Movie Review – The Fog [remake] (2005)
John Carpenter’s The Fog (1980) is considered a minor horror classic, though an imperfect one. Among Carpenter’s impressive early outings it is, by his own admission, the one with the largest possibility for improvement. It’s a thoroughly enjoyable film, not so much for its effects, and it’s not a very scary film, but the story that it tells of a leper colony being betrayed by the founders of a quiet island town that returns after one hundred years in a thick fog to exact revenge upon the descendants, is a fantastic backdrop to a ghost story. If any horror movie could be improved with modern technology, with the potential to be greater than the original, it is this one.
What a profound disappointment, then, is the lifeless, boring remake that is 2005’s The Fog, directed by Rupert Wainwright. Wainwright had directed 1999’s Stigmata which, although not a great film, showed more promise than this offering. Though the basic story remains the same, save for a few tweaks, all other elements have been dumbed down and tamed for the adolescent crowd. The film is a perfect example of the same manufactured, generic, formulaic celluloid that is continuously churned out of the Hollywood horror factory, complete with beautiful actors in their underwear ready for the teenage consumer market.
In addition to the audience’s target IQ, the film has also lowered the ages of its main protagonists, which works only to its detriment. Instead of the everyman Tom Atkins, who is easy to relate to and identify with, we get the handsome, jockish Tom Welling, who adds nothing to the film and who unfortunately has no screen chemistry with the female lead, played by Maggie Grace. The characters are paper thin and are made to fit their stereotyped roles, including the token black friend who exists only for comic relief. Other problems persist, such as that the film cannot seem to decide on the motive of the mist and the final scenes leave the viewer dumbfounded and feeling cheated.
I have very little interest in the fashion world, but I am aware that designers will create budget-friendly, off-the-rack clothing based upon their top-of-the-line, thousand-dollar pieces. Movies such as this remind me of those identical, ten-thousand-of-a-kind blouses.

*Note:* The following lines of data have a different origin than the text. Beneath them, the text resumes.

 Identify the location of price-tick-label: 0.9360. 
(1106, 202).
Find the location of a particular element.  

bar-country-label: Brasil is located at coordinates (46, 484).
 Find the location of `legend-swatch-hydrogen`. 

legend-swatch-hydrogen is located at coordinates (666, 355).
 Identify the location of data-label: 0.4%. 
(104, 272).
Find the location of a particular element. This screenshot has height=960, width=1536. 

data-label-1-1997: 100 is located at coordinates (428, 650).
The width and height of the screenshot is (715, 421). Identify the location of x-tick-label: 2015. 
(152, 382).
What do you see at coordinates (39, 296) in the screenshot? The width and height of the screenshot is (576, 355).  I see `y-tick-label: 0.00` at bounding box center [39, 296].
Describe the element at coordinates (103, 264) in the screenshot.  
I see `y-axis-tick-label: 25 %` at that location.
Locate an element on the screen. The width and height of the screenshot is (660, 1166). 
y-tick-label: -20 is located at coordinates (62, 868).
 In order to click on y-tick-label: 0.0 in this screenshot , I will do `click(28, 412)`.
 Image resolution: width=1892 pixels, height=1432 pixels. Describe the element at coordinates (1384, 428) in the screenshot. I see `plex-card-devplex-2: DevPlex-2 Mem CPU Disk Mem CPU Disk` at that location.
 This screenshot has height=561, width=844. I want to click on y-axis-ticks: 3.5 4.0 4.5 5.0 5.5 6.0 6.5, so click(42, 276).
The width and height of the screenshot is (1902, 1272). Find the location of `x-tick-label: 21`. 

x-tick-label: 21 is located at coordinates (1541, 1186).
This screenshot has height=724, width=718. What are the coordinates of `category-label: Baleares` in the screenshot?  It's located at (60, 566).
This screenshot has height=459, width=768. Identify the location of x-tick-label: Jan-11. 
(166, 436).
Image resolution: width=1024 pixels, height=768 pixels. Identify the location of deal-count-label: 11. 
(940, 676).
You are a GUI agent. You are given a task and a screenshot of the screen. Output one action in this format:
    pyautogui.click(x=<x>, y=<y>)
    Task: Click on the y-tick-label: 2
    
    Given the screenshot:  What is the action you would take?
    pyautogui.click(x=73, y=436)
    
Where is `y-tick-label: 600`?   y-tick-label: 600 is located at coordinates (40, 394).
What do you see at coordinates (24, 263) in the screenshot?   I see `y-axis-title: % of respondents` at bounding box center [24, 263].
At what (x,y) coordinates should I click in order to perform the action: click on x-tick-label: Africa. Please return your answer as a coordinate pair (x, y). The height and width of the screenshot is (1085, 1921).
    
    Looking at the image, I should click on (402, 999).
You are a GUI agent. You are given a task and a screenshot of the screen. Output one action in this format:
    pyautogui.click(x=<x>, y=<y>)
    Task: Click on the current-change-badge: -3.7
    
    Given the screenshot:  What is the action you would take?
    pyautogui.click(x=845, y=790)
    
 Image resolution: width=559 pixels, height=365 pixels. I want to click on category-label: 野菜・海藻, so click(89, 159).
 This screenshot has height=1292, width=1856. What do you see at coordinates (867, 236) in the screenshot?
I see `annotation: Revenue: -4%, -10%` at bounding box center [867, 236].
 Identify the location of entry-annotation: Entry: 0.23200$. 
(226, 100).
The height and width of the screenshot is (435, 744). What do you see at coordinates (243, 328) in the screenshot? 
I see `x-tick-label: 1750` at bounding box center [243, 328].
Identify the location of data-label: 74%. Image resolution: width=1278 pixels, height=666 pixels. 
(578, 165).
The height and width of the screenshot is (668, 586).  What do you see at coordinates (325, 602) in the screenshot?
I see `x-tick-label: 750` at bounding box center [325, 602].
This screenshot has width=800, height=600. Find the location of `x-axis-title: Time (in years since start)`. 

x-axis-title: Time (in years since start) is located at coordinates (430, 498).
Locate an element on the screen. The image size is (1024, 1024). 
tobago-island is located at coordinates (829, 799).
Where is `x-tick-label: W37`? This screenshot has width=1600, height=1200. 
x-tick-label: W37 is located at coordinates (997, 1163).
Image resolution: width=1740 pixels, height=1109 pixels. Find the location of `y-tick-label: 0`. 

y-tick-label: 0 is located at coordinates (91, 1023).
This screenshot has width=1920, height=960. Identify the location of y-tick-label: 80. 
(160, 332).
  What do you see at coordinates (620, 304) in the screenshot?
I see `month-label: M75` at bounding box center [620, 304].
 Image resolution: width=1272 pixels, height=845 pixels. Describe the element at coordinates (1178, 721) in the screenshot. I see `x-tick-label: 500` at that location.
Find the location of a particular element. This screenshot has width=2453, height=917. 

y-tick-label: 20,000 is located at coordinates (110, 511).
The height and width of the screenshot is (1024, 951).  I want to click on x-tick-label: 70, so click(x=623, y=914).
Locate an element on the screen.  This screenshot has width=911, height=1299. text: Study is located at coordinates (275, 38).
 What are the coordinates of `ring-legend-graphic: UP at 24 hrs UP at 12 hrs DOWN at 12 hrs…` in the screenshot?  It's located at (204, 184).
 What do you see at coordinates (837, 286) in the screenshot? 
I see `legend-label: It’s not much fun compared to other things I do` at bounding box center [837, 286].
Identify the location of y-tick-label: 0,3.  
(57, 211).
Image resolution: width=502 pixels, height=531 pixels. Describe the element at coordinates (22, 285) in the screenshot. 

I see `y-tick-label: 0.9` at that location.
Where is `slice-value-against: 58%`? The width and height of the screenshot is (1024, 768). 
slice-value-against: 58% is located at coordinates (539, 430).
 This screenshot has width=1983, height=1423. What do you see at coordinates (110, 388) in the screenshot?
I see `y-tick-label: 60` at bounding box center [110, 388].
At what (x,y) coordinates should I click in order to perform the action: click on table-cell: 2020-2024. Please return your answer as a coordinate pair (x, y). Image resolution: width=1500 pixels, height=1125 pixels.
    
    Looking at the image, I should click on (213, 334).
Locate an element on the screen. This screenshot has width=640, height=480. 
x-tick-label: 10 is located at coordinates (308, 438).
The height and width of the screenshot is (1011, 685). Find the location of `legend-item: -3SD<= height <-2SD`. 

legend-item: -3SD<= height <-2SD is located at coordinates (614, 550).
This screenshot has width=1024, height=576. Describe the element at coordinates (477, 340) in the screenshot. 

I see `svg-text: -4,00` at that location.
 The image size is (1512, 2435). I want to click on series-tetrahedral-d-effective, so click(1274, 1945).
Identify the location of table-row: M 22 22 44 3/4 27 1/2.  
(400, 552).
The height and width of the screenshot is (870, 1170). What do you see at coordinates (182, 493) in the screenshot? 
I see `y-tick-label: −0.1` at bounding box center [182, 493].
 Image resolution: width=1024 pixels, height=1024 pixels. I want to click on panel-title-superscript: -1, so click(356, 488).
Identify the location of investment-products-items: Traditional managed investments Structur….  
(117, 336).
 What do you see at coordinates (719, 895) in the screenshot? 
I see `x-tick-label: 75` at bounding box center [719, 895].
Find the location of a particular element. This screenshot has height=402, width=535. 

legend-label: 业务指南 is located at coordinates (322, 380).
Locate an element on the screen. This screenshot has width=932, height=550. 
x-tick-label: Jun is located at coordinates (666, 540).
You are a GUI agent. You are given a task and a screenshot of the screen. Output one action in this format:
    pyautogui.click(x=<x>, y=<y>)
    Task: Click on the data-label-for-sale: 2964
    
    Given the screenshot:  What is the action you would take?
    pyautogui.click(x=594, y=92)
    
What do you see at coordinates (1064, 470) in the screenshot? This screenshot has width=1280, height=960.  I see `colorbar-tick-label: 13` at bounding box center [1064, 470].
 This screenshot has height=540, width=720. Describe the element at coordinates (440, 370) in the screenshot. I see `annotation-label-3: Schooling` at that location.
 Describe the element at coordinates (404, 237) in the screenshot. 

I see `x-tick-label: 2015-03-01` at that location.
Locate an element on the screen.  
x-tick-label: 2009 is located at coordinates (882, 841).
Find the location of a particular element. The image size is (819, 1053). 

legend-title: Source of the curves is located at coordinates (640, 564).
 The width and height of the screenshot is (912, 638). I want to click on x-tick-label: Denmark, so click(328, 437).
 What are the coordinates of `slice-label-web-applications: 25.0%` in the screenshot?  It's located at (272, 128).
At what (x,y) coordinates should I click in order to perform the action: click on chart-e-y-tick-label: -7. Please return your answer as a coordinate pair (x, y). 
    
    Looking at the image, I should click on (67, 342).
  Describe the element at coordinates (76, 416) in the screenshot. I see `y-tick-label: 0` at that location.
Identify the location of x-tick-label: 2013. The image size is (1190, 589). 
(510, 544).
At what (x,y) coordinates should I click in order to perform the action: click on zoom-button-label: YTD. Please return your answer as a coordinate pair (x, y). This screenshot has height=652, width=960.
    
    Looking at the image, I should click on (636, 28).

They are of a lesser quality and made for the maximum number of consumers possible, marketed as the latest thing when really it’s the same crap they sold you twenty years ago, maybe even twenty days ago. Most buyers know they are not paying for the best. Unfortunately, though, too many young people being introduced to horror will not know that this new version may have capable CGI and a hot blonde, but it is a poor, dollar-store quality film when compared even to its flawed original. It is New Coke. Please, if you must see one, stick with the recipe that worked the first time around.